I’m discussing change of thought before behavior because behavior change is usually built on a foundation of thought, that is, cognitive clarity that behavior change is needed. In both change processes, we are acting much like sales people helping our client look at pro and cons. Many of the same principles apply, including the one that “the hard sell” is not effective. Here are some other principles:

  • While being careful not to break the alliance, try all kinds of approaches. It is hard to know what will work, what won’t, and when.
  • Stay focused on a positive goal, rather than first criticizing and asking the client to give something up.
  • Analyze what needs to change and the reasons in favor of change in the clearest, most specific, and sharpest conceptual terms. It helps to make the difference between the old unhealthy pattern and the new one as sharp as possible in terms the client will relate to.
  • Use metaphors and explanations that your client can understand.
  • Find the clearest markers for progress and follow them.
  • For more difficult kinds of change, use simple slogans that touch the emotions. This is why AA uses sometimes hokey slogans.
  • Swallow your pride when the client suddenly “gets it,” having been exposed to information from some outside source.
  • Appeal to existing values, such as gaining maturity or greater success.
  • When dealing with maladaptive values, be very thoughtful before challenging them. 

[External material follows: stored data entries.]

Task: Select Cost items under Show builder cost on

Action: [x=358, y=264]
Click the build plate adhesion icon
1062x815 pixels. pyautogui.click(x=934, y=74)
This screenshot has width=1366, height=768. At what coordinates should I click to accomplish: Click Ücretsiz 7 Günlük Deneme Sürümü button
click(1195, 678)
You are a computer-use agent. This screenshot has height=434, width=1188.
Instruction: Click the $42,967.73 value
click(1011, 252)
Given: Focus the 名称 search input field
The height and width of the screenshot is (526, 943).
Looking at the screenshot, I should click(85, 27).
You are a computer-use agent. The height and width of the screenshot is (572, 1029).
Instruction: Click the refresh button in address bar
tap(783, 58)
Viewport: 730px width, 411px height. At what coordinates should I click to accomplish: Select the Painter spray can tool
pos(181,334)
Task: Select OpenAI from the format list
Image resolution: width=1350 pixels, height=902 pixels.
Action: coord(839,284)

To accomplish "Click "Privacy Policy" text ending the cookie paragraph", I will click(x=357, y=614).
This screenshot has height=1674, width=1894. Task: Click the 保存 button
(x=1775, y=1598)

Special challenges of behavior change

These are some factors other than psychodynamics that make behavior change difficult. Being aware of them and tackling them using available tools may be an important part of supporting change. Here are some of both factors and tools.

  • Bad experiences in the past
  • Failed previous attempts
  • Lack of hope or positive goal
  • Lack of experience (maturity)
  • Social pressure
  • Enabling
  • Personal values supporting unhealthy behavior
  • Ideas and rationalizations supporting unhealthy behavior
  • Habit patterns (where automatic decisions lead the wrong way)
  • Posture and bodily habits that support unhealthy feelings, thoughts, values
  • Tools especially applicable to behavior change
  • Besides working on thoughts to support healthy patterns of behavior, some tools are especially useful in supporting behavior change.
  • Point out past success
  • Humans have a capacity, when absolutely necessary, to put feelings aside and take action. (This may go against today’s values, but sometimes makes the difference.)
  • Measure and monitor progress
  • Explore reasons for not changing
  • Ask who wins (when an unhealthy pattern comes from abuse)
  • “Partialize:”  If a step is too big, then cut it in half.
  • Suggest accepting that one has to persist in ”Leaning into change”
  • Suggest enlisting individuals and groups that will support change.
  • Play the roles of coach and cheerleader to the extent that this works.
  • Support “experiments” with high likelihood of success.
  • Foster a sense of inevitability about success.
  • Most people can recognize immaturity and value growing, which is done by practicing new behaviors.
  • Elicit the pleasure and excitement of trying new behavior.
  • Find ways to reward small successes.
  • Explore likely causes of slips and plan to avoid them.
  • Plan for and handle slips so they don’t lead to giving up.
  • Maintain new patterns for at least 60 days, to increase likelihood of behavior change becoming permanent.
  • Pit existing healthy values against unhealthy values.
  •  Pit social instinct against unhealthy instinct, for example wanting to belong to AA group vs. instinct to seek substance.

I hope these ideas may help support therapists’ willingness to consider active but thoughtful advocacy for change and a deep toolbox when doing so.